• Текст для чтения:
┄┄┄┄┄┄┄┄┄┄┄┄┄┄┄┄┄┄┄┄

С 30-х годов девятнадцатого столетия образовательная «диспозиция» изменилась кардинальным образом: «„мифология“, о которой современница писала, что еще в начале XIX века она считалась „обязательной для порядочно образованной особы“, ибо помогала понимать классическую поэзию, позднее исчезла; фортификация и артиллерия ушли в программы специальных школ, зато уже с 1830-х годов сделались обязательными российская словесность и презираемая ранее латынь (без которой не принимали в университет). В 1850-х годах началось всеобщее увлечение естественными науками» (Там же).

Конечно, когда государственное делопроизводство ведется на иностранном языке – это, прямо скажем, ненормально и даже (особенно во время войны с Наполеоном) дико. Но справедливости ради, думается, необходимо отметить, что «галломания» в сильной степени способствовала вовлечению русского дворянства в мировой культурный процесс и воспитанию интеллектуальной элиты общества. Ведь в середине XVIII века в русском языке практически не было научных, технических терминов, абстрактных понятий. На французский же в то время были переведены все достойные внимания научные трактаты, античная литература и история, произведения мировых классиков художественного слова. Так что в приобщении русских «недорослей» к массиву знаний с помощью французского языка было, похоже, гораздо больше пользы, чем вреда.

┄┄┄┄┄┄┄┄┄┄┄┄┄┄┄┄┄┄┄┄

Данные, содержащиеся в наборе:

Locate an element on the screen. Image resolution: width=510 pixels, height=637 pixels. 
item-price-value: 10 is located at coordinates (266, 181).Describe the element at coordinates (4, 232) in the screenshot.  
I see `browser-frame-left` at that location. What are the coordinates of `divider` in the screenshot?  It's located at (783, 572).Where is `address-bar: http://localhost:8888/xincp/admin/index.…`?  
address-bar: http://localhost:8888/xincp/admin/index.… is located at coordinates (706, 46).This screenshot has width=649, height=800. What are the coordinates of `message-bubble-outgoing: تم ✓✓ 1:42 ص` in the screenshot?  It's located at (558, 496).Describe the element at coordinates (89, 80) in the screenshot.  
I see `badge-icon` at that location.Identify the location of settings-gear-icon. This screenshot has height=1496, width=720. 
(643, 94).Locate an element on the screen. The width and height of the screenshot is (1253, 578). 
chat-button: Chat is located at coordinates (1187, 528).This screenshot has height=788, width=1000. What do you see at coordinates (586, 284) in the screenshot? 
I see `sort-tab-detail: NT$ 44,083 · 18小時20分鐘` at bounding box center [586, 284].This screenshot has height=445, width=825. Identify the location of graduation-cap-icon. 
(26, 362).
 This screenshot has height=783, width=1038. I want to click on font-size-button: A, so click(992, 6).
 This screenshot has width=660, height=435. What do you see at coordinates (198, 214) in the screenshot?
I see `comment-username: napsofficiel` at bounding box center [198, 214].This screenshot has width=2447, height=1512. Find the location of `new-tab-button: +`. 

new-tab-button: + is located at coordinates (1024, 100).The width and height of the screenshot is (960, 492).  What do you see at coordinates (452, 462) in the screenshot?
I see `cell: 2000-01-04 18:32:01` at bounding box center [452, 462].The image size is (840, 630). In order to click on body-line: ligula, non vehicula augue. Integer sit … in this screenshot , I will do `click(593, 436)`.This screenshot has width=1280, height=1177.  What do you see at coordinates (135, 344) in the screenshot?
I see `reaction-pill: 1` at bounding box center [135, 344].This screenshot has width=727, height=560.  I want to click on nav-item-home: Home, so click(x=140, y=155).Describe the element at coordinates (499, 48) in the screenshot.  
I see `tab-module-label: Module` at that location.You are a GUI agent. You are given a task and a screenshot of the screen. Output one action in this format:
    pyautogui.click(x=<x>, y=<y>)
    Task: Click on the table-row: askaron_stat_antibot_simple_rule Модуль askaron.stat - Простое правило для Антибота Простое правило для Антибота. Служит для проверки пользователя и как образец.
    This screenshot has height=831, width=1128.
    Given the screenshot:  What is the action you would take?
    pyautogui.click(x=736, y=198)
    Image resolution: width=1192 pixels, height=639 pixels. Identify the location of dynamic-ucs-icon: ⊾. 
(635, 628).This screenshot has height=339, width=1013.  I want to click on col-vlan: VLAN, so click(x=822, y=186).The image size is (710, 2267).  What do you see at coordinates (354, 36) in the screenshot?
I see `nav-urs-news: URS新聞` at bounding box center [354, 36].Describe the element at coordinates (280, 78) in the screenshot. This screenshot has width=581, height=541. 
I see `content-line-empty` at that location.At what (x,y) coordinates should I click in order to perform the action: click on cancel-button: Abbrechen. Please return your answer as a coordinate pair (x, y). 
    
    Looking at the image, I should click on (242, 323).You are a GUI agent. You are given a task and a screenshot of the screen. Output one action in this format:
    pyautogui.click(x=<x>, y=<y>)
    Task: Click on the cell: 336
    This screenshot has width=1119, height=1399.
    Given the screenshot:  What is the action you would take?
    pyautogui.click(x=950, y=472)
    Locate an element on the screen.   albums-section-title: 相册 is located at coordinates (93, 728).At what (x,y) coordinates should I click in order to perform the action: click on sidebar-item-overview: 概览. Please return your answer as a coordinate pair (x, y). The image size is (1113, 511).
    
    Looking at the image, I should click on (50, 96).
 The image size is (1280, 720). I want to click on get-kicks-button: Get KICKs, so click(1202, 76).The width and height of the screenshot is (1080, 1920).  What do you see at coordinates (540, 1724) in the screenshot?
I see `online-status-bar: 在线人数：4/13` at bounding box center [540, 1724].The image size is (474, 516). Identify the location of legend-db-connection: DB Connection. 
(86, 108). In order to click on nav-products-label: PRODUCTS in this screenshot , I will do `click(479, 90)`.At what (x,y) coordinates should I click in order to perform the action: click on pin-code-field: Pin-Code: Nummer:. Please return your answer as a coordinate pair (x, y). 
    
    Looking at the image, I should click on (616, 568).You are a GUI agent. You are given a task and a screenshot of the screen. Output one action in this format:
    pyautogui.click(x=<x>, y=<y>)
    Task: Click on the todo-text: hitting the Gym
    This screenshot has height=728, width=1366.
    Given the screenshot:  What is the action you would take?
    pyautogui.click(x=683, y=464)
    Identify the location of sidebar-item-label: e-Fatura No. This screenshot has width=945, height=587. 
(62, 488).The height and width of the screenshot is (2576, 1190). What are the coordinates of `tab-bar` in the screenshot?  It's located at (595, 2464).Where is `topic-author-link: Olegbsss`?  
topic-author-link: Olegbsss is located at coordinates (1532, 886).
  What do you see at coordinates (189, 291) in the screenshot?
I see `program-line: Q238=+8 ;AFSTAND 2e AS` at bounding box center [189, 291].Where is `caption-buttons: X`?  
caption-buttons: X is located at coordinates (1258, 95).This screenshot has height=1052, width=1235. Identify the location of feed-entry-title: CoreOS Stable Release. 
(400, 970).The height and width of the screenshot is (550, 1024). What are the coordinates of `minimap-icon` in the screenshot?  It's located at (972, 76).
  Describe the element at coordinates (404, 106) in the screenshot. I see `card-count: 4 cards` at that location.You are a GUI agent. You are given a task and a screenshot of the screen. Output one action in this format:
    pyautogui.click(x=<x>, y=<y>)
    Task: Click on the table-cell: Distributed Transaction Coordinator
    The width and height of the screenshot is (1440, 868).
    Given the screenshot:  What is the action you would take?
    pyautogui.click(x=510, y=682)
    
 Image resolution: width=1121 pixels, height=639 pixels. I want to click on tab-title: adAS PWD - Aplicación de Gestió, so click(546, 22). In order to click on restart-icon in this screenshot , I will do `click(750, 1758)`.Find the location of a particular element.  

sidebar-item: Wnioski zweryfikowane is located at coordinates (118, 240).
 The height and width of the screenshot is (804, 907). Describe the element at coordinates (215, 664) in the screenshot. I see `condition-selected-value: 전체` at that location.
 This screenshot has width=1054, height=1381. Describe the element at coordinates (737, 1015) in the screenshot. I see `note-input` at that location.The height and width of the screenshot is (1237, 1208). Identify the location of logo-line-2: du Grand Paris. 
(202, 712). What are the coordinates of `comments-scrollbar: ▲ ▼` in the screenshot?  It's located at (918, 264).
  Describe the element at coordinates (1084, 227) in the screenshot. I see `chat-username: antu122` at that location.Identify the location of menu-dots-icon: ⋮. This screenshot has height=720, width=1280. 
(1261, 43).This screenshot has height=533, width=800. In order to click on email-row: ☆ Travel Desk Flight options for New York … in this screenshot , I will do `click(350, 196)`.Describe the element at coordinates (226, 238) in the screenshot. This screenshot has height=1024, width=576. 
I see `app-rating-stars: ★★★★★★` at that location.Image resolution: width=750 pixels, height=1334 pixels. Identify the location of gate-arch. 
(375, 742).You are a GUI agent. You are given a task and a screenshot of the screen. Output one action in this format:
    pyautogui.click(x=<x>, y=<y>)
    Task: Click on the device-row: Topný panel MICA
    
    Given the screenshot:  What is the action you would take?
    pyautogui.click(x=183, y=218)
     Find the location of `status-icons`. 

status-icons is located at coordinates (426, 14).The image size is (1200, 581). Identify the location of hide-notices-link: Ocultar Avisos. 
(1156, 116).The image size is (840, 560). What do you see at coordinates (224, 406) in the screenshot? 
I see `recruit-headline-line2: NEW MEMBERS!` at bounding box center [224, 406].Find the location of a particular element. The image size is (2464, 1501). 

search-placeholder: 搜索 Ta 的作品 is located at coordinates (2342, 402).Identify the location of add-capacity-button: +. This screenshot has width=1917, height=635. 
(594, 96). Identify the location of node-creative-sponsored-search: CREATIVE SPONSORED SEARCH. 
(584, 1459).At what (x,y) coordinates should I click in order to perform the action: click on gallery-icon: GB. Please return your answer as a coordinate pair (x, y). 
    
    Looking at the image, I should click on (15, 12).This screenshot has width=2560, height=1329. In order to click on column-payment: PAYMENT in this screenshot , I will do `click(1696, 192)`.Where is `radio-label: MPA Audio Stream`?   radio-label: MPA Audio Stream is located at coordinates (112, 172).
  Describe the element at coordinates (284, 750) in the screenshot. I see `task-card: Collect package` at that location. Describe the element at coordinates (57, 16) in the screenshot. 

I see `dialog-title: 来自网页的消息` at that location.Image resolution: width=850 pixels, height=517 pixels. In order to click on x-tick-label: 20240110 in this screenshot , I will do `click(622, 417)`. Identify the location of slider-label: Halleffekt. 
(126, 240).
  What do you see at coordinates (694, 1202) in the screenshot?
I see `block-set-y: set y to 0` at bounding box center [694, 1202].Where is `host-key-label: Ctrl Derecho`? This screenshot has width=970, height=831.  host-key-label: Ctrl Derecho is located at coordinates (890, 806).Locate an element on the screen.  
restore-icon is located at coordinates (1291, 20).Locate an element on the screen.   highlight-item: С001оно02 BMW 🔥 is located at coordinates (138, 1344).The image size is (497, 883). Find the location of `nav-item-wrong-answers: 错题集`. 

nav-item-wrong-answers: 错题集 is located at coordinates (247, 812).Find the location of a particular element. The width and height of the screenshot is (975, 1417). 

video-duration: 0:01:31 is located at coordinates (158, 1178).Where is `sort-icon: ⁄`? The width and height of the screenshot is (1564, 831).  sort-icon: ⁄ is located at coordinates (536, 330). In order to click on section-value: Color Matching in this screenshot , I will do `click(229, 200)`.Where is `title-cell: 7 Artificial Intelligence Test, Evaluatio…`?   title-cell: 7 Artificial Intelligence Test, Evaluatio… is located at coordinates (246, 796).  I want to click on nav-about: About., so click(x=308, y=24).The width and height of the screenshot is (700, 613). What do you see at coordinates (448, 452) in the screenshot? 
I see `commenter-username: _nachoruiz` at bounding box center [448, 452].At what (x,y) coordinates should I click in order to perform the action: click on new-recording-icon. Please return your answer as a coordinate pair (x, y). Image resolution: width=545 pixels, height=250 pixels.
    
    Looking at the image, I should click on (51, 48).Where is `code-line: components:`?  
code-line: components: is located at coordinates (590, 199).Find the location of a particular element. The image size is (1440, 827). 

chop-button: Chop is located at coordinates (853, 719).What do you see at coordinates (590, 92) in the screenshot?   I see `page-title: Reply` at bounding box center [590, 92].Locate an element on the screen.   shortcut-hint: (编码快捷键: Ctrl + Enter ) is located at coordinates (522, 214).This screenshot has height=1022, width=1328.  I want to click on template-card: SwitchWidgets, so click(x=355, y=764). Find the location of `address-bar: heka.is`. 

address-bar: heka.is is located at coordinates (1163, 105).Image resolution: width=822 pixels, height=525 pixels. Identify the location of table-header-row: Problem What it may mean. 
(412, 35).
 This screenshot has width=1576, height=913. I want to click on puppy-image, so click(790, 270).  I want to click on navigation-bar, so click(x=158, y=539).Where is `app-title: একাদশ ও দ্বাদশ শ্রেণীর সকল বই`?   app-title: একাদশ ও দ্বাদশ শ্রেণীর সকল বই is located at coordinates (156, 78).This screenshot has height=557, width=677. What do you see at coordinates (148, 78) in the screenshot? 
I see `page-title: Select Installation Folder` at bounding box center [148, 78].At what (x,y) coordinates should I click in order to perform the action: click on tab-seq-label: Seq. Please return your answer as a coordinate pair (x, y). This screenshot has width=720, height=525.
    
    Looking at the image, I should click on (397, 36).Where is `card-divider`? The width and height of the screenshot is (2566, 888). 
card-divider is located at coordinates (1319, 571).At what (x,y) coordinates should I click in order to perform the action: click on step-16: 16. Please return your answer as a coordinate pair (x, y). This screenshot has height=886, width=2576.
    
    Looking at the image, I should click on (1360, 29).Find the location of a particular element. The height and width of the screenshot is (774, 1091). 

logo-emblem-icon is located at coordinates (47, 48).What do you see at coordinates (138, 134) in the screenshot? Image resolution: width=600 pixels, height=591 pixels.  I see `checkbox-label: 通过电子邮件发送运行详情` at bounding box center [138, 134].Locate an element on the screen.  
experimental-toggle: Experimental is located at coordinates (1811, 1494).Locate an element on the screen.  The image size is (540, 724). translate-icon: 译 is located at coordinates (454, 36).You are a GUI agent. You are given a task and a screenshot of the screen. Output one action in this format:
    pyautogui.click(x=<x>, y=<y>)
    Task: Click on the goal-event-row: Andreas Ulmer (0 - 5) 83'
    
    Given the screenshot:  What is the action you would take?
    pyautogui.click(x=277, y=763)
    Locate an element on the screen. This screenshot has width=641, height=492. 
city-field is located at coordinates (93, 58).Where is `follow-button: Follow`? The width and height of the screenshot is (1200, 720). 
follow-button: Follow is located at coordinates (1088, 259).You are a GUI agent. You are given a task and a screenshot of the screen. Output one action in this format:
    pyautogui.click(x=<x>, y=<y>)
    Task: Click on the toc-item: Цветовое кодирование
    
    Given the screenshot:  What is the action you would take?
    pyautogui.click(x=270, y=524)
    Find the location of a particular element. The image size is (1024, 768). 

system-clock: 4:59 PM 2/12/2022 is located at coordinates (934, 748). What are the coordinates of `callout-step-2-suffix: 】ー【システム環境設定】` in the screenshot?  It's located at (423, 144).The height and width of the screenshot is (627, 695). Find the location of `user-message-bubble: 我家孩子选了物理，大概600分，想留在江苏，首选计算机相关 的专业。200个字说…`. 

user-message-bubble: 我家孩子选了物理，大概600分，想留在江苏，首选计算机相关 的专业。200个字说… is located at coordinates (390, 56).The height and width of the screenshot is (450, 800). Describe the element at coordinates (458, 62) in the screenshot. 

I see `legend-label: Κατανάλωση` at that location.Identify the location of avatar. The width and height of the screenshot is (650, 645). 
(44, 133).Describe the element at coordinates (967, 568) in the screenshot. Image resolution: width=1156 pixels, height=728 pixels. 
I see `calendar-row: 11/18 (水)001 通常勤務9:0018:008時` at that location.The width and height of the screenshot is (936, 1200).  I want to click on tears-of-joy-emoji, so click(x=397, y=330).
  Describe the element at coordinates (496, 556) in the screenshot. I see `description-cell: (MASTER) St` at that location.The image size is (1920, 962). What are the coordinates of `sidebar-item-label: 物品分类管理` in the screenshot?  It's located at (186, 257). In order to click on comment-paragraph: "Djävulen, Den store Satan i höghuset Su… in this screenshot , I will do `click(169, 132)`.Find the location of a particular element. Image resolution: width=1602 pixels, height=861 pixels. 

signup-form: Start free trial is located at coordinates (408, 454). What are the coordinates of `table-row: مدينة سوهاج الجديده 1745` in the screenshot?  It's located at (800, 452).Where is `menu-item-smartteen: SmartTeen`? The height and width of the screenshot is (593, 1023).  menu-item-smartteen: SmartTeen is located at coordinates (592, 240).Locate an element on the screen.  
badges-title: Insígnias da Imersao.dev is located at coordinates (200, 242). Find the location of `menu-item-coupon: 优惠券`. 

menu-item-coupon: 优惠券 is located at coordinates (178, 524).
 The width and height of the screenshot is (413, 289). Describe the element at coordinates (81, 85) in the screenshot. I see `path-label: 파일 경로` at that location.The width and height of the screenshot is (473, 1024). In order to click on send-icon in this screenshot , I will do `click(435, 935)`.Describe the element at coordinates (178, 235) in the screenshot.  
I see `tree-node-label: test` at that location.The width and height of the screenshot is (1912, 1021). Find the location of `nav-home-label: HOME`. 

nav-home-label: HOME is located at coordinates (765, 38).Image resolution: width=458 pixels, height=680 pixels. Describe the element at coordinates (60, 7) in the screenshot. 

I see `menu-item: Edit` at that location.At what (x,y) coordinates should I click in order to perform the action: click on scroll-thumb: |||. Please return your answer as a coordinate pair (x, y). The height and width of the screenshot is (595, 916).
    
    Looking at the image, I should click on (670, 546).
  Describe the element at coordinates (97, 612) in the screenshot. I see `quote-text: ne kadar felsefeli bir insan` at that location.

┄┄┄┄┄┄┄┄┄┄┄┄┄┄┄┄┄┄┄┄

• Набор заданий:
#1 Выпишите из текста о галломании фрагмент, который начинается словами «Конечно, когда государственное» и продолжается до слов «пользы, чем вреда.» включительно.
#2 Напишите продолжение текста о галломании, начав сразу после его последнего предложения.
Для работы эти данные не понадобятся.

• Ответы по порядку:
#1
Конечно, когда государственное делопроизводство ведется на иностранном языке – это, прямо скажем, ненормально и даже (особенно во время войны с Наполеоном) дико. Но справедливости ради, думается, необходимо отметить, что «галломания» в сильной степени способствовала вовлечению русского дворянства в мировой культурный процесс и воспитанию интеллектуальной элиты общества. Ведь в середине XVIII века в русском языке практически не было научных, технических терминов, абстрактных понятий. На французский же в то время были переведены все достойные внимания научные трактаты, античная литература и история, произведения мировых классиков художественного слова. Так что в приобщении русских «недорослей» к массиву знаний с помощью французского языка было, похоже, гораздо больше пользы, чем вреда.

#2
Ну и результаты налицо. Человек, который не стал бы, думается, лукавить в своих суждениях, – французский поэт, премьер-майор Екатеринославского гренадерского полка в 1800 году в «Секретный записках о России» писал, что «законченное домашнее воспитание часто дает молодым людям более широкие и систематические познания, чем немецкие университеты своим питомцам; к тому же русские всегда умеют блеснуть своими познаниями. Он отмечал также, что молодая русская знать самая образованная и философски развитая в Европе» [Барашев 2002, с. 36].

2.3. «А сзади, в зареве легенд // Идеалист-интеллигент…» (у истоков свободомыслия)

В 1923 году, под впечатлением итогов девятого съезда Советов, принявшего план электрификации России, Борис Пастернак написал такие строки:

А сзади, в зареве легенд
Идеалист-интеллигент
Печатал и писал плакаты
Про радость своего заката

    (из стихотворения «Высокая болезнь»).
В них чувствуется, пожалуй, горечь об утрате интеллигенцией места лидера в процессах преобразования российского общества после провозглашения в ходе Октябрьской революции имени нового гегемона – рабочего класса. Анализ достоверности этого вывода знаменитого поэта, пожалуй, оставим за чертой нашей книги, но зададимся нетривиальным вопросом: а откуда вообще эта интеллигенция взялась?

Некоторые исследователи считают, что истоки свободомыслия и глубокой внутренней культуры в России непосредственно связаны с появлением слоя «просвещенного дворянства, усвоившего элементы западноевропейской культуры, которые, попадая в российский социальный контекст, приобретали нередко иной смысл и функции. Образованная элита стала социальной базой первых поколений российской интеллигенции, оппозиционно настроенных и по отношению к престолу, и по отношению к светской массе» (из книги Е. Марасимовой и Т. Каждан «Культура русской усадьбы»).

Кроме того, специалисты выделяют (и с этим, пожалуй, нельзя не согласиться) два ключевых аспекта, которые в немалой степени влияли на эти процессы, – территориальный и имущественный.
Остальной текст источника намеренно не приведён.